Abstract

Moving the ICT Frontiers for European Research: Strategies and Objectives
The European Commission funds multidisciplinary research on future information technologies through its overall research programme Future and Emerging Technologies (FET;
The success of this programme has contributed to European leadership in areas like quantum computing and communications, nanoelectronics, neuro- and bio-information science, and complex systems research, recognized by awards such as the Nobel Prize in physics to Albert Fert (France) and Peter Grünberg (Germany) in 2007 and to Theodor Hänsch (Germany) in 2005—all of whom have been partners in European high-risk research projects.
To put Europe in the best position to reap the great socioeconomic benefits from future developments in ICT, it is essential that Europe adopts a bold strategy to lead exploration and development of the foundations.
To define a strategy toward this goal, the European Commission recently prepared a document, “Moving the ICT Frontiers: A Strategy for Research on Future and Emerging Technology in Europe”
Strategies and Objectives
FET research seeds innovation and is essential for the sustainability of Europe's ICT industry by addressing roadblocks at the frontier of current technologies. These include coping with the “data deluge” and the increasing complexity of global systems, continuing miniaturisation of ICT components beyond the limitations of current technologies, and greening ICT. New paradigms must be explored and radical alternatives assessed to prepare the next generation of ICT technologies and to remove these roadblocks.

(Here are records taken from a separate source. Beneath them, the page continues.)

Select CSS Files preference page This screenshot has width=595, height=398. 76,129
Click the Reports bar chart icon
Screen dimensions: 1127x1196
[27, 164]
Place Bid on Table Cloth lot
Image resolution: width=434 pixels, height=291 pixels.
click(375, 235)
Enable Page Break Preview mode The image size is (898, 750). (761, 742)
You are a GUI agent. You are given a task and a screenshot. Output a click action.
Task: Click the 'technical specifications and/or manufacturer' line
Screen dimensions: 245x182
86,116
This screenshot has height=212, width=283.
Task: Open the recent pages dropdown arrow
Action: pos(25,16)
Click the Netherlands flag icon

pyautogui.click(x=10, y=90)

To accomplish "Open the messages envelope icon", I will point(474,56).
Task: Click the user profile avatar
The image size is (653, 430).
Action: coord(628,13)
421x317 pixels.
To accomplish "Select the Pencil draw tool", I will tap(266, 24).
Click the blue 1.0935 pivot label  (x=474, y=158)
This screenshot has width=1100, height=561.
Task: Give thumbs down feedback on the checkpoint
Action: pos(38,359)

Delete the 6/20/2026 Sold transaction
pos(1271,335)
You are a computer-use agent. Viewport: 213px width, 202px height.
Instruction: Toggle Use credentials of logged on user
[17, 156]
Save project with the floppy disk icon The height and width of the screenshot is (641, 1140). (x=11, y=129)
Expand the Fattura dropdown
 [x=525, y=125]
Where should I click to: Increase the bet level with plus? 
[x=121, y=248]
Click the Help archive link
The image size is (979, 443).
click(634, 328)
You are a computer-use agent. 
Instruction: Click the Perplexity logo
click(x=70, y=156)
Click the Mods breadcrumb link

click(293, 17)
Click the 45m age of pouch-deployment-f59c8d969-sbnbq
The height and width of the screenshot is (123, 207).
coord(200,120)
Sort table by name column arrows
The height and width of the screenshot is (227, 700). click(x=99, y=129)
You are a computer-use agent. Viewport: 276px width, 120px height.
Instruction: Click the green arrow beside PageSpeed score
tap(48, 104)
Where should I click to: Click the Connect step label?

To do so, by 2015, Europe should aim to:
Double its investment in transformative foundational research in future and emerging technologies; Identify and launch two or three bold new FET research flagship initiatives, which will drive larger multidisciplinary research community efforts toward foundational breakthroughs at the frontier of ICT; Implement three to five joint calls between national and European programmes to support FET research in domains of common interest; Implement initiatives to empower talented young researchers to engage in and lead high-risk multidisciplinary collaborative research efforts; Implement initiatives to encourage research-intensive high-tech small and medium-sized enterprises (SMEs) to develop and apply the early results from FET research.
Proposed Lines of Action
To achieve the above goals, the document proposes a combination of initiatives, described below, involving not only increased investment but also stronger coordination and collaboration between all stakeholders and new ambitious FET flagship initiatives. The final aim of the proposed lines of action is to attract the best researchers from around the world to Europe, to increase investment by industry, and to fuel innovation.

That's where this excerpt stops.